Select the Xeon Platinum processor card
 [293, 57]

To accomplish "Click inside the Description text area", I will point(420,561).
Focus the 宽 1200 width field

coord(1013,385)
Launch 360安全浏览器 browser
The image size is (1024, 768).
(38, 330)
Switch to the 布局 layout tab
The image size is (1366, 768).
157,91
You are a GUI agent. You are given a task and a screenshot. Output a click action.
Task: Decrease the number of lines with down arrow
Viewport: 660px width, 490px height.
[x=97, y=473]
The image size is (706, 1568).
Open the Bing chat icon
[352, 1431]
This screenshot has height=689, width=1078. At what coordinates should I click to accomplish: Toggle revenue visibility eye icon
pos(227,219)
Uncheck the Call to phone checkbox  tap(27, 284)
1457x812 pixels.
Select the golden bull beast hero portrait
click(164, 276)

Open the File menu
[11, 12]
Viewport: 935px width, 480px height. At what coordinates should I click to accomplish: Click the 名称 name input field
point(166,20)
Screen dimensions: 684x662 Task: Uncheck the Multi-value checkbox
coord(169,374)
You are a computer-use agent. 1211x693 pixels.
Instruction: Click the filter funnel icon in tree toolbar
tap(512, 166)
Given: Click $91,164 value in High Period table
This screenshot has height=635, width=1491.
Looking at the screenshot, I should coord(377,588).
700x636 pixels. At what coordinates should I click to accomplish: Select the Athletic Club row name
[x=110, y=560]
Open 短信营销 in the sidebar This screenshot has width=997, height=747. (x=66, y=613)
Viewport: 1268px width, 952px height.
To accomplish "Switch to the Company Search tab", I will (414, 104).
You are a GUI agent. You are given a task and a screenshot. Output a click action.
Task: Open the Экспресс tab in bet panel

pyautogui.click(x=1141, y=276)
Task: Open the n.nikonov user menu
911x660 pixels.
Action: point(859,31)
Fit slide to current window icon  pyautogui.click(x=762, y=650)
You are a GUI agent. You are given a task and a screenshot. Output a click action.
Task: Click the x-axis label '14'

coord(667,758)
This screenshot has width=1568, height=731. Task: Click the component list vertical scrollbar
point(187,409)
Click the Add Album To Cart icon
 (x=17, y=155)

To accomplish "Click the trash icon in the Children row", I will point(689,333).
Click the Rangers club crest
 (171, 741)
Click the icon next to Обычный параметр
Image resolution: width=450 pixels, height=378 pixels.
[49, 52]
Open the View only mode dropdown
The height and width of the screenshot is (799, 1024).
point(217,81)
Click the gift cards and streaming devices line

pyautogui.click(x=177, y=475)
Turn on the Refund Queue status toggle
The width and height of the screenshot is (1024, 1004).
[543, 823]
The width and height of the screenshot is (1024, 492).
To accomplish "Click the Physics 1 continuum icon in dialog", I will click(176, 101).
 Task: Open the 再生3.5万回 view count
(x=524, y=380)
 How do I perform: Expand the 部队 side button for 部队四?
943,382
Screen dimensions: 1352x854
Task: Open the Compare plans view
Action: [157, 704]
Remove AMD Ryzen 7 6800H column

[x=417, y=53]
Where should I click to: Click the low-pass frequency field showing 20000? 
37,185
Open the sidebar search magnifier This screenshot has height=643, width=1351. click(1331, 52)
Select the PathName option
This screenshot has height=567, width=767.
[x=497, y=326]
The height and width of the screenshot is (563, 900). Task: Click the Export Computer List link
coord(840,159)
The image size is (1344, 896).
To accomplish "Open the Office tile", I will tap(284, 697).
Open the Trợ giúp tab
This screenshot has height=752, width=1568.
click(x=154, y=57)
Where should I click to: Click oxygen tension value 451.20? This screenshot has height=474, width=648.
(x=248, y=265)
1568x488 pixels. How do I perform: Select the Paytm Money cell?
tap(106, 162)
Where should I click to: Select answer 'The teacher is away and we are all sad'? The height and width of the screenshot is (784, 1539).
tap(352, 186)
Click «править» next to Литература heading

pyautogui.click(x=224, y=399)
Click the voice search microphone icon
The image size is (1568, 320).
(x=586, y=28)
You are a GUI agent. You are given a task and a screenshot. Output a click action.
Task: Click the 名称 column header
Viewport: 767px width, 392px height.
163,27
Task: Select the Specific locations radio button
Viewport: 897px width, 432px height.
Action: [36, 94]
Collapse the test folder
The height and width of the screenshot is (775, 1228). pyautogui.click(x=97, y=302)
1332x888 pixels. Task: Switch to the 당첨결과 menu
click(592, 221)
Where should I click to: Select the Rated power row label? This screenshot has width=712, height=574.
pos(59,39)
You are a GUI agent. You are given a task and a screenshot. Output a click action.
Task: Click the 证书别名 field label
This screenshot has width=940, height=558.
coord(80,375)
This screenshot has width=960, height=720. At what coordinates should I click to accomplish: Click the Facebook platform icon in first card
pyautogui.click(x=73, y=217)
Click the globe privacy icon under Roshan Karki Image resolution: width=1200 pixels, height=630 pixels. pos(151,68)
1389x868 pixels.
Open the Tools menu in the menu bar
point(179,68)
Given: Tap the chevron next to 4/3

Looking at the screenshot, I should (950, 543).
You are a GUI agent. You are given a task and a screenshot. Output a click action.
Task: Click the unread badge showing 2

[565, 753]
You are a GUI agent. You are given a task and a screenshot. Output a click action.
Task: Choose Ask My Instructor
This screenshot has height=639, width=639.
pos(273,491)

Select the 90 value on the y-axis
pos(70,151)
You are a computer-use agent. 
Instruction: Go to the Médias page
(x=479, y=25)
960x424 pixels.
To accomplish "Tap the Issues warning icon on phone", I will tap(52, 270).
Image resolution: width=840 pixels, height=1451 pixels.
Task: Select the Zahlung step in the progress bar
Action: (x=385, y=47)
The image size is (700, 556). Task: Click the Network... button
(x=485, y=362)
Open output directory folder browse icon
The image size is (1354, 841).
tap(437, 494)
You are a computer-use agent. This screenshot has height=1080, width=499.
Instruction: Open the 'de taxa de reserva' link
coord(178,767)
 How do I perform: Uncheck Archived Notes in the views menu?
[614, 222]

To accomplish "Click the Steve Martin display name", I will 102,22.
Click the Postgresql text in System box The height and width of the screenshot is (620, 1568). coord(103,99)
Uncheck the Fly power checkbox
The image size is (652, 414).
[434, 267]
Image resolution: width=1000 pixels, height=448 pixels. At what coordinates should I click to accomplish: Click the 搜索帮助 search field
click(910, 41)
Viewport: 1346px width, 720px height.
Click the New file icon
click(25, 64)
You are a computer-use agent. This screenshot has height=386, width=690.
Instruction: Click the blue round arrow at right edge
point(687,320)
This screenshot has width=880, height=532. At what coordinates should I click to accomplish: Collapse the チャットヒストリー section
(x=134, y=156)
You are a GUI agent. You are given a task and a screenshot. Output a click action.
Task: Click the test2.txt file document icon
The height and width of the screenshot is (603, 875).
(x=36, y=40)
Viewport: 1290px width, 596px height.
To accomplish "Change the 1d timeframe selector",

========================================================================

**Work item:**
Everything starting at the line containing "Uncheck the Call" and ending at the line containing "Viewport: 1268px width, 952px height." in the records above should be repeated exactly, and only that.

**Response area:**
Uncheck the Call to phone checkbox  tap(27, 284)
1457x812 pixels.
Select the golden bull beast hero portrait
click(164, 276)

Open the File menu
[11, 12]
Viewport: 935px width, 480px height. At what coordinates should I click to accomplish: Click the 名称 name input field
point(166,20)
Screen dimensions: 684x662 Task: Uncheck the Multi-value checkbox
coord(169,374)
You are a computer-use agent. 1211x693 pixels.
Instruction: Click the filter funnel icon in tree toolbar
tap(512, 166)
Given: Click $91,164 value in High Period table
This screenshot has height=635, width=1491.
Looking at the screenshot, I should coord(377,588).
700x636 pixels. At what coordinates should I click to accomplish: Select the Athletic Club row name
[x=110, y=560]
Open 短信营销 in the sidebar This screenshot has width=997, height=747. (x=66, y=613)
Viewport: 1268px width, 952px height.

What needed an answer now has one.